This flick starts off with some jack ass producer telling the audience that the following “footage” is unedited and is 100% REAL. Yeah, sure. He explains that he was the producer of a TV show called... wait for it.... GRAVE ENCOUNTERS! The show is about a group of ghost hunters who go around looking for ghosts in haunted places. Turn on SyFy and you’ll see what I mean. According to the producer, this show was made long before all of those other crappy ghost hunting shows. After this completely cliche and uninspired opening sequence, the “final episode” of Grave Encounters begins. Up until this point I was thinking to myself, “Great, I’m about to waste ANOTHER hour and a half of my life watching a total crapfest.” What I got was about 45 minutes of great build up with TONS of potential but I was ultimately disappointed by the lack of subtlety of the scares and the totally predictable ending.

The main actor Sean Rogerson is SOOOOO fucking convincing as douche bag ghost hunter Lance Preston, its remarkable. I mean, seriously, he’s the main reason I kept watching this flick. He delivers his douche-y lines with such precision that you aaaaaalmost believe that this could poooossibly be a real show. The rest of the actors are nothing spectacular but keep the story going well enough. Oh yeah, I forgot to explain the rest of the story. Here it goes: these ghost hunters go to an abandoned mental hospital that is supposedly one of the most haunted places in the world. After doing a couple of interviews, the team finds out that the hospital used to be run by a surgeon who did a bunch of crazy experiments on the patients and is considered to be evil or something. Anyways, they lock themselves in for the night to try and find some ghosts.

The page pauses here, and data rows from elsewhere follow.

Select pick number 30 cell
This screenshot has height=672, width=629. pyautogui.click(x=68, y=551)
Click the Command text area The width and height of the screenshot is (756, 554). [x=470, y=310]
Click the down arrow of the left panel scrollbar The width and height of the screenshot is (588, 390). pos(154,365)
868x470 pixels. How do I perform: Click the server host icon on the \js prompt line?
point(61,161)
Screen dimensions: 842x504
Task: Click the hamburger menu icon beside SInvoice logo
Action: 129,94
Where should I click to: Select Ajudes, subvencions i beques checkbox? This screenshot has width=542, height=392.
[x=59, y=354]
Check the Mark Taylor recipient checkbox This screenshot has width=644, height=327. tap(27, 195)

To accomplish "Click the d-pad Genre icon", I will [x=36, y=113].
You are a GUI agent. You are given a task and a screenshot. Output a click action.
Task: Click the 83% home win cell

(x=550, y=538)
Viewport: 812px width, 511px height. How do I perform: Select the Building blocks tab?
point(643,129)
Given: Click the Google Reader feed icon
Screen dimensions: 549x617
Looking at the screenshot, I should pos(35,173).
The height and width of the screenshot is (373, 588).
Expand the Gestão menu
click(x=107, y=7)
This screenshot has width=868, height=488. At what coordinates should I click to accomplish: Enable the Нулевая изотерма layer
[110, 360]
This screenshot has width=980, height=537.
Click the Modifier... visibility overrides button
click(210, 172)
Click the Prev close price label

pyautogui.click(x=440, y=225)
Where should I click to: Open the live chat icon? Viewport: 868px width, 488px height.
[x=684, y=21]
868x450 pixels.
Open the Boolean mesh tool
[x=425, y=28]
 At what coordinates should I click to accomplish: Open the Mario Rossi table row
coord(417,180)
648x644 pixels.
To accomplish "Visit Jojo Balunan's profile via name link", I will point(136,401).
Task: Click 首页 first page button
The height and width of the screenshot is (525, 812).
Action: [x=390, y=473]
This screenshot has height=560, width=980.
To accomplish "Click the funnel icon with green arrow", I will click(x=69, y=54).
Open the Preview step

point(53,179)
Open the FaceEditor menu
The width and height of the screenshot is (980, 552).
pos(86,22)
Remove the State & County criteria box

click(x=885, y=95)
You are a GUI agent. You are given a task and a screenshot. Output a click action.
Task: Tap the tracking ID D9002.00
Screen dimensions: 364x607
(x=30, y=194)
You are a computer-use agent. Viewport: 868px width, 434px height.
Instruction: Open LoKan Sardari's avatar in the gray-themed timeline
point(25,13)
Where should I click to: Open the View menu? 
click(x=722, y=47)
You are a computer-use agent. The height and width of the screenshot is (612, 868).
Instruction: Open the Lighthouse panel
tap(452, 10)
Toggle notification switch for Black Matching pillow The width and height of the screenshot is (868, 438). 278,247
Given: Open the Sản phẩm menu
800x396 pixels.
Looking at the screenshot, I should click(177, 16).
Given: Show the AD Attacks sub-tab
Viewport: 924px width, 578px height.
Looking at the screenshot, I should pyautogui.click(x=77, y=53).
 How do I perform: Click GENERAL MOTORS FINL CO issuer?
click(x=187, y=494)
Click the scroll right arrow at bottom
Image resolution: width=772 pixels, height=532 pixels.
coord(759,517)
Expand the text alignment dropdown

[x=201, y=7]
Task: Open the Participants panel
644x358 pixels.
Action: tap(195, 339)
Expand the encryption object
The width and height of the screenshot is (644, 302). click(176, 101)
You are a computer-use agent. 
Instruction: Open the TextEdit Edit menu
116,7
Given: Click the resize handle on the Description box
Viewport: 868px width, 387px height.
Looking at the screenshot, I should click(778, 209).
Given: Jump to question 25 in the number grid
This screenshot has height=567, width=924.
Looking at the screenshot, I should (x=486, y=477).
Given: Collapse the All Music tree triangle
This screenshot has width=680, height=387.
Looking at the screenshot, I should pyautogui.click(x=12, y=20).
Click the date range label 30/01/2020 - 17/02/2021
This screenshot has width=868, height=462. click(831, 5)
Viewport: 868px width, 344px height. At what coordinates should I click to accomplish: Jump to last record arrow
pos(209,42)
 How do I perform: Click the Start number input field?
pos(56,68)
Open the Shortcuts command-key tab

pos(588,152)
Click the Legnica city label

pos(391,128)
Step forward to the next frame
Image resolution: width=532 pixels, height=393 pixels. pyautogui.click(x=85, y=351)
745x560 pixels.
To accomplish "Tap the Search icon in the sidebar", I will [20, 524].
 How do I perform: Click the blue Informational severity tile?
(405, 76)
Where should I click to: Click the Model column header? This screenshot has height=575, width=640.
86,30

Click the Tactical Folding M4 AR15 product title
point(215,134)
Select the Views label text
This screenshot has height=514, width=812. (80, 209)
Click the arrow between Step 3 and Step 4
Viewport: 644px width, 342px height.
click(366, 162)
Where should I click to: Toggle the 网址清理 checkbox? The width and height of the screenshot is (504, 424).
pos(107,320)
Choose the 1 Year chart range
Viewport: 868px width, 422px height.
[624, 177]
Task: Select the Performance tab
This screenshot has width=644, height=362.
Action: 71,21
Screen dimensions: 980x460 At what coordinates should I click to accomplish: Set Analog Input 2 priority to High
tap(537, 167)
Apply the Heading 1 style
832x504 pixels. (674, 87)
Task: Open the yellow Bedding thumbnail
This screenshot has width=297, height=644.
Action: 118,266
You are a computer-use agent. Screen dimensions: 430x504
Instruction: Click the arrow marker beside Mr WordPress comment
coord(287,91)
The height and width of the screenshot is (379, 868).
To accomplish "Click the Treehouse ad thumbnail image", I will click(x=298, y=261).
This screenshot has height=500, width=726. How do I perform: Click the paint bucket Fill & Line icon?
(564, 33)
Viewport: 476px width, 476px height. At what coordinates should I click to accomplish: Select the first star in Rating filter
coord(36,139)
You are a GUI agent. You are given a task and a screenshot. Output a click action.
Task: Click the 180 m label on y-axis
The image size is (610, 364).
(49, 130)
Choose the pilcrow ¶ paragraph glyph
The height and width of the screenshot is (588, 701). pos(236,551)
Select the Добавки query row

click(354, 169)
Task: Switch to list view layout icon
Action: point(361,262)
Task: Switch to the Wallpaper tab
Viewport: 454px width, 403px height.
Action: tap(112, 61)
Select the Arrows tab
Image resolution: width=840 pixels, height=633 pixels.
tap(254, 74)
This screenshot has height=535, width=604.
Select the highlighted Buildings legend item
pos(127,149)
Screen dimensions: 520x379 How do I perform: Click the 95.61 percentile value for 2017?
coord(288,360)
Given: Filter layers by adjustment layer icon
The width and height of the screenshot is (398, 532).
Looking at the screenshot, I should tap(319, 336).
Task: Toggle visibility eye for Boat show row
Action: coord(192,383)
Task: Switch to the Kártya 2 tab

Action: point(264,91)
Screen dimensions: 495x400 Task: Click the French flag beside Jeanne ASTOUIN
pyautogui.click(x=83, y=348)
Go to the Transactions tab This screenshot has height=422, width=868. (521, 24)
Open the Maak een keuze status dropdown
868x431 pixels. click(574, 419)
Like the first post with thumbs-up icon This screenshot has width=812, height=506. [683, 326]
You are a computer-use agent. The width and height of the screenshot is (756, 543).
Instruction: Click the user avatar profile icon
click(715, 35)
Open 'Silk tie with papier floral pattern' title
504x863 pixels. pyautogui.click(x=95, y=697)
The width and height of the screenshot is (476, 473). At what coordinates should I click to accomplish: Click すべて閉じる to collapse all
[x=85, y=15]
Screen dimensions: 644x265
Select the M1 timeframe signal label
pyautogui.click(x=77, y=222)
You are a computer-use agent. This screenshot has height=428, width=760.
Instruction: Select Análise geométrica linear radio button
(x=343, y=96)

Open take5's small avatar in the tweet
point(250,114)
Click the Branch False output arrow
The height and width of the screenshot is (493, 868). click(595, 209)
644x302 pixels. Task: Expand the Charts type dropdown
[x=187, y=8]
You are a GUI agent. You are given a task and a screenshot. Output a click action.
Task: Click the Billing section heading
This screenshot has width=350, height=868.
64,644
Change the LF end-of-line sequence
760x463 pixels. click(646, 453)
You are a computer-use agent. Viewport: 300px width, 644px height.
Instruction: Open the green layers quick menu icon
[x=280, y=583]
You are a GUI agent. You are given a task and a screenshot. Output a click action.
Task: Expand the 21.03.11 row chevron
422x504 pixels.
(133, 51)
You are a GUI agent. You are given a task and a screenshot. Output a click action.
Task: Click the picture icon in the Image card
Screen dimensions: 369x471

The tension during this part is great. It feels exactly like one of those cheap SyFy shows. They keep egging on the spirits to “show them a sign” and its all fun and games until the ghosts start moving things and attacking the ghost hunters. The group tries to escape only to find that the exits keep changing and only lead to more hallways. The idea that they present here is that the ghosts don’t want them to leave so keep moving the walls around. What really worked here is the atmosphere. Mental hospitals + night vision = creepy. That’s just a given. The dizzying nature of the endless hallways and the constant running up and down the floors kept me on the edge. I was intrigued as to where the filmmakers were going to take the rest of the story.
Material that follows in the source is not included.